Stored items
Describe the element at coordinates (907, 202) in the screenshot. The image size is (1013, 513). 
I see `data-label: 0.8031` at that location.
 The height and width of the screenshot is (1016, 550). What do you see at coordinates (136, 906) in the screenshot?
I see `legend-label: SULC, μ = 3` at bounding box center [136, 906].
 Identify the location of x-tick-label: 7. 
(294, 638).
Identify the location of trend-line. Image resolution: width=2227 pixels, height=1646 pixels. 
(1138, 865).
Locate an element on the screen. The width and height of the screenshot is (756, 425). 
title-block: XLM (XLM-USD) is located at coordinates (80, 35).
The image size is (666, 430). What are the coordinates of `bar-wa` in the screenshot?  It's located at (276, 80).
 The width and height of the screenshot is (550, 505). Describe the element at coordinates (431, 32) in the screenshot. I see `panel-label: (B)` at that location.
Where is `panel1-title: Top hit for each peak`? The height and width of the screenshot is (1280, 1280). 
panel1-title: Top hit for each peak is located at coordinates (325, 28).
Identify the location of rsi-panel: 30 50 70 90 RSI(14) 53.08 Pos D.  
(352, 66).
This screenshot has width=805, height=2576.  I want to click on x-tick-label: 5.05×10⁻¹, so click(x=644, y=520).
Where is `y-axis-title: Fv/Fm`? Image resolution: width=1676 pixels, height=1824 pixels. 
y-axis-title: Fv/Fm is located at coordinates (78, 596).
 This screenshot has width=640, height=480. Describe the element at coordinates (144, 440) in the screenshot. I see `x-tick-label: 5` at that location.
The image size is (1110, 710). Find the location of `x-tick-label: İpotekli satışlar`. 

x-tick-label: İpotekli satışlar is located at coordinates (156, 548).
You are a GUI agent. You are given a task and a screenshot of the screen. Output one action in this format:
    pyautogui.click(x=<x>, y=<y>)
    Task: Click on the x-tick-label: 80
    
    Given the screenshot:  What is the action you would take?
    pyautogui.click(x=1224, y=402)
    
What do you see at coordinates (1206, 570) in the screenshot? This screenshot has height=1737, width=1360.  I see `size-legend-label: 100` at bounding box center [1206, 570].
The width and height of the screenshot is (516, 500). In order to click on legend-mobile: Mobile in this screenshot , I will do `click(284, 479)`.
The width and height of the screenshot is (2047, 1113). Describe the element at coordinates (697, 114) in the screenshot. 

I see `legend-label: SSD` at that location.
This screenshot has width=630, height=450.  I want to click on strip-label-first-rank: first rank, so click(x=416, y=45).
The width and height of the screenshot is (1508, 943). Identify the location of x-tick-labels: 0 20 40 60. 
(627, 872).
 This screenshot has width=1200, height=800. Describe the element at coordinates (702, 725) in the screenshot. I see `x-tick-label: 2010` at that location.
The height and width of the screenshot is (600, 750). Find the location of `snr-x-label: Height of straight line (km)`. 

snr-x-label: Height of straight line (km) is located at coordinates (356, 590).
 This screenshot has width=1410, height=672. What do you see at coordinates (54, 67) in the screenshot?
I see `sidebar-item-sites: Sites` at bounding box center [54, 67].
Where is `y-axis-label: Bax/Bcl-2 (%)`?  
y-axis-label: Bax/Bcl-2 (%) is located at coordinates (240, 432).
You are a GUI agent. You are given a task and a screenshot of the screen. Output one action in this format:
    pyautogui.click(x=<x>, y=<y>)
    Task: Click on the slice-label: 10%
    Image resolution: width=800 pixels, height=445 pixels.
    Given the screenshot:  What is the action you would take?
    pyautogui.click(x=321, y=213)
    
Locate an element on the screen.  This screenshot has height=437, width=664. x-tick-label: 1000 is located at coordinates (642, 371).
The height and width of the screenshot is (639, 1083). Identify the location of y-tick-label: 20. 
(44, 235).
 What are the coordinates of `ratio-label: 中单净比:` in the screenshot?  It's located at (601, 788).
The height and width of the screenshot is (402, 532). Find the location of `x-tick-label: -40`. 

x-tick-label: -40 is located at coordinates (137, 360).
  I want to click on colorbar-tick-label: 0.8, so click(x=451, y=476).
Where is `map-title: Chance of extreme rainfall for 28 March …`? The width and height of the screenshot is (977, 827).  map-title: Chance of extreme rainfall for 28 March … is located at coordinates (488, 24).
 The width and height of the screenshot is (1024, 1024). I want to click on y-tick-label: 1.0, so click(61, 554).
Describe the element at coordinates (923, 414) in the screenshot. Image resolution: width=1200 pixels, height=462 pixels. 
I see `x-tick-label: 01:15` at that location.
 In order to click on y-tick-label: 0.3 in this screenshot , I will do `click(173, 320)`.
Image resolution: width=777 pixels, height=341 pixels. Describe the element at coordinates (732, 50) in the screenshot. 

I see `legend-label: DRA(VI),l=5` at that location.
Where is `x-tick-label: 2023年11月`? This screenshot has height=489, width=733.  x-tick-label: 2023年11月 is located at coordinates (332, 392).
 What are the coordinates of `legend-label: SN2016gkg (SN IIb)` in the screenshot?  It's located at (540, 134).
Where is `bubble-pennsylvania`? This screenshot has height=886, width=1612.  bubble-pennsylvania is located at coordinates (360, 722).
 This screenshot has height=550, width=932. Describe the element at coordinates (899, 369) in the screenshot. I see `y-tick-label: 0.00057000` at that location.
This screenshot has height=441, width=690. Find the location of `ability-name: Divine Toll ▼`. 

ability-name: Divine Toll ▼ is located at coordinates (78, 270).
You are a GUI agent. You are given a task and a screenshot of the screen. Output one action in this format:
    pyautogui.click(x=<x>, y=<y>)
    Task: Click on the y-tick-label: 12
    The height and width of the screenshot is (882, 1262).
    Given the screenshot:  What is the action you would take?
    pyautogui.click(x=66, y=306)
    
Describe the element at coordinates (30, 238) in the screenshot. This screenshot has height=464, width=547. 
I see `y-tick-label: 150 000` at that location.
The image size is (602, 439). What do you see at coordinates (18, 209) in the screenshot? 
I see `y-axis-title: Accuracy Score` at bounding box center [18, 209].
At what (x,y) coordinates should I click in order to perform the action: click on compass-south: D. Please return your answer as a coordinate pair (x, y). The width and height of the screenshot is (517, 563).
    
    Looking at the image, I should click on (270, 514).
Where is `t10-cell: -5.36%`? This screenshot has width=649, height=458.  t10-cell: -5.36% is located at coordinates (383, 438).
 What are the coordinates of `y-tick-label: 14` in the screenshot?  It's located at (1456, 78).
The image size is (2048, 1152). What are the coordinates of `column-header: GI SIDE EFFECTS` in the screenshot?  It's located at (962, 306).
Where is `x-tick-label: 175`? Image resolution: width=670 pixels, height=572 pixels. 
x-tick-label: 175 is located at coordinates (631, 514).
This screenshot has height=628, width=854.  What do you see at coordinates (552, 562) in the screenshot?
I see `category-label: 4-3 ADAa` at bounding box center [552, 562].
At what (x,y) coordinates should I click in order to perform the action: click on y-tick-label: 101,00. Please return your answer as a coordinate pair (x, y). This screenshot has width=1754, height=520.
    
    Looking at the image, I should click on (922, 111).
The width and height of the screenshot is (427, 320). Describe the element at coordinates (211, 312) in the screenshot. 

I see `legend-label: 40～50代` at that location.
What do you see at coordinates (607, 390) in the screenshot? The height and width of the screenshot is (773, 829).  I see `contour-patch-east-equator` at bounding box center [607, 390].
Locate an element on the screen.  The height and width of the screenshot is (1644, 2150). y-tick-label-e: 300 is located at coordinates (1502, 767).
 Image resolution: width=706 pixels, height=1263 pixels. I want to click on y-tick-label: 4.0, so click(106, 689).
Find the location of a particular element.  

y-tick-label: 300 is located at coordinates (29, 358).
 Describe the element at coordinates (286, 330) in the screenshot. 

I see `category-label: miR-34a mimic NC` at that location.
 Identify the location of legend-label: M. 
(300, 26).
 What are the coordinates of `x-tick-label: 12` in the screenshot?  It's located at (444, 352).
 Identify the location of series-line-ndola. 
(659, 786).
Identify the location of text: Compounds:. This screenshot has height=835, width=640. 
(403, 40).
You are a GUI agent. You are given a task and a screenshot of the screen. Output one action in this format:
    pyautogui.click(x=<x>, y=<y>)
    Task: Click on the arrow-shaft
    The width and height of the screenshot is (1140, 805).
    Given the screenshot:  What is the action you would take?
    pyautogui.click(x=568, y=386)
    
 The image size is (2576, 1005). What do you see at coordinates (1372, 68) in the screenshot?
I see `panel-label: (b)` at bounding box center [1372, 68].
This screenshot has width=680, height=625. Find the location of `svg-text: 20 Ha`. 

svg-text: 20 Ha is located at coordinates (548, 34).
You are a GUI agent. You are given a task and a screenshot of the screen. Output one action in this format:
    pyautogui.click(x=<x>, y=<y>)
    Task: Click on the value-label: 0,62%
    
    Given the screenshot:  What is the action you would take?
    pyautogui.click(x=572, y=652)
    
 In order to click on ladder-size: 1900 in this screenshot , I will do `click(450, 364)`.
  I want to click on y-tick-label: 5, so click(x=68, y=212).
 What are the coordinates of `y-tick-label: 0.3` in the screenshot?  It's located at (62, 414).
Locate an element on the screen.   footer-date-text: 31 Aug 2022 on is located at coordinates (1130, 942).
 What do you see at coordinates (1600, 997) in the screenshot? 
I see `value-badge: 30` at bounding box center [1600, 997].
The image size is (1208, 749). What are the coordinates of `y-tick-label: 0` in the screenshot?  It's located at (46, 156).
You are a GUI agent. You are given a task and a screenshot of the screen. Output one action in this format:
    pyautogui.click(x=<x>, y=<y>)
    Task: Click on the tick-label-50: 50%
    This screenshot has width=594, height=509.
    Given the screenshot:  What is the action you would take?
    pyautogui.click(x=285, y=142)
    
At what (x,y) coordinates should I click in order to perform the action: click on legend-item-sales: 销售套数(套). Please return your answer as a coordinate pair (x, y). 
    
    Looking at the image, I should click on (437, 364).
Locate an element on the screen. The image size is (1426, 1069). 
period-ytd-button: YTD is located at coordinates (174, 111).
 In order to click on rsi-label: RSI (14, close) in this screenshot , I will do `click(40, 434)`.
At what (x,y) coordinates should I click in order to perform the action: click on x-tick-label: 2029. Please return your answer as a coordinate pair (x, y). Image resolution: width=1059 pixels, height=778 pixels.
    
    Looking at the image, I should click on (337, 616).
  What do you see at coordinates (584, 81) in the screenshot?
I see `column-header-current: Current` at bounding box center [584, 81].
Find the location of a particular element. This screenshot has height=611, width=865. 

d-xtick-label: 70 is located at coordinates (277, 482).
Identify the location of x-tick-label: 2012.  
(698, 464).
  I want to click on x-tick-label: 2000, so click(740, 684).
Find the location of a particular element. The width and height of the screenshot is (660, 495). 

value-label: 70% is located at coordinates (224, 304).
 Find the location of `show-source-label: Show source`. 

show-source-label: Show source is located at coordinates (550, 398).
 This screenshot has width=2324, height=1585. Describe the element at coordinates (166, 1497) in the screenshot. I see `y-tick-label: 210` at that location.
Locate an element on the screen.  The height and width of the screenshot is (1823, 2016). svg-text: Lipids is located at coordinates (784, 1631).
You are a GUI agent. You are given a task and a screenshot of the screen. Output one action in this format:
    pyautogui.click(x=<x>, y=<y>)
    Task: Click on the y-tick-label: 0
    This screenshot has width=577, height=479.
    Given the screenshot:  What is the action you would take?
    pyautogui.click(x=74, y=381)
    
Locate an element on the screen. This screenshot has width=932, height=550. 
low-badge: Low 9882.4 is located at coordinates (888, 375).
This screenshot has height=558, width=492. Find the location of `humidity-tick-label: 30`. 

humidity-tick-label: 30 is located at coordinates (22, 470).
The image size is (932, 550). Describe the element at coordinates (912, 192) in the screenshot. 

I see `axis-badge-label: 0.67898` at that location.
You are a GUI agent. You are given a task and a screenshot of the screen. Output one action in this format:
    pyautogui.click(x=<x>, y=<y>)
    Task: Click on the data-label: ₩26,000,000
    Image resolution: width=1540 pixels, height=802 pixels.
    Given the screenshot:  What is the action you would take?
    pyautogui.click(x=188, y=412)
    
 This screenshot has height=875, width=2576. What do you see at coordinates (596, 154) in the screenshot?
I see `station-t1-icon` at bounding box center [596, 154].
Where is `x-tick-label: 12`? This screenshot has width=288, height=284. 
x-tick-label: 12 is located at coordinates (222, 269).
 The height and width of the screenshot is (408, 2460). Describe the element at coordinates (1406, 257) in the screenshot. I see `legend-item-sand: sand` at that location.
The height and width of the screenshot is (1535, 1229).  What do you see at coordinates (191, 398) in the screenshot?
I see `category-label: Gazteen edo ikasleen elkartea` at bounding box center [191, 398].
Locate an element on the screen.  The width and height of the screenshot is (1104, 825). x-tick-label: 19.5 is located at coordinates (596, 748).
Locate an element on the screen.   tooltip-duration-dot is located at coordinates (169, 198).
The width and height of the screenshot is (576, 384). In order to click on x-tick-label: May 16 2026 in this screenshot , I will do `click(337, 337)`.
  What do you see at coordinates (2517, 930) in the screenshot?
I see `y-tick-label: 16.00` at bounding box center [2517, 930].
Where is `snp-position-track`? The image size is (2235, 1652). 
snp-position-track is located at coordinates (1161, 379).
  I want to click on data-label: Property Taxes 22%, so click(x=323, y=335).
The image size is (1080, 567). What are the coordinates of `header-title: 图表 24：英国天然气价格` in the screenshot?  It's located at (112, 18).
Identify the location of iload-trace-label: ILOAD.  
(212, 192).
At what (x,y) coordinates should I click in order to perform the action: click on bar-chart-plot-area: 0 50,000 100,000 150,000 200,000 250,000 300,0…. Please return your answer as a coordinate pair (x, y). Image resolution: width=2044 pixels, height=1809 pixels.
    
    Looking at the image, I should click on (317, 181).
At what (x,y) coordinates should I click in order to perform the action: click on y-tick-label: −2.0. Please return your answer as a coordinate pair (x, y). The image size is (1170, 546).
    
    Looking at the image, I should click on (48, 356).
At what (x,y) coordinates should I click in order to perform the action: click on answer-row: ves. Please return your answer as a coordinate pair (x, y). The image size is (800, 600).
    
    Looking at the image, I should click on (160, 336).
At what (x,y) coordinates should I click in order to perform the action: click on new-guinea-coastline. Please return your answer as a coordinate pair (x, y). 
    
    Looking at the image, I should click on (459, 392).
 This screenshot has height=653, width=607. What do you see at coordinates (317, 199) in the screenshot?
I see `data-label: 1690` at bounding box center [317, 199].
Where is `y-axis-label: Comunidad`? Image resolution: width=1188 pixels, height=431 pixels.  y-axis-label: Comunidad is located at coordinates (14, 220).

▶ [What the exercise asks]:
Copy out the entries between the line containing "In order to click on ladder-size: 1900" and the line containing "The image size is (1208, 749).", inclusive, reproducing each line as it stands.

▶ [Output below]:
 In order to click on ladder-size: 1900 in this screenshot , I will do `click(450, 364)`.
  I want to click on y-tick-label: 5, so click(x=68, y=212).
 What are the coordinates of `y-tick-label: 0.3` in the screenshot?  It's located at (62, 414).
Locate an element on the screen.   footer-date-text: 31 Aug 2022 on is located at coordinates (1130, 942).
 What do you see at coordinates (1600, 997) in the screenshot? 
I see `value-badge: 30` at bounding box center [1600, 997].
The image size is (1208, 749). What are the coordinates of `y-tick-label: 0` in the screenshot?  It's located at (46, 156).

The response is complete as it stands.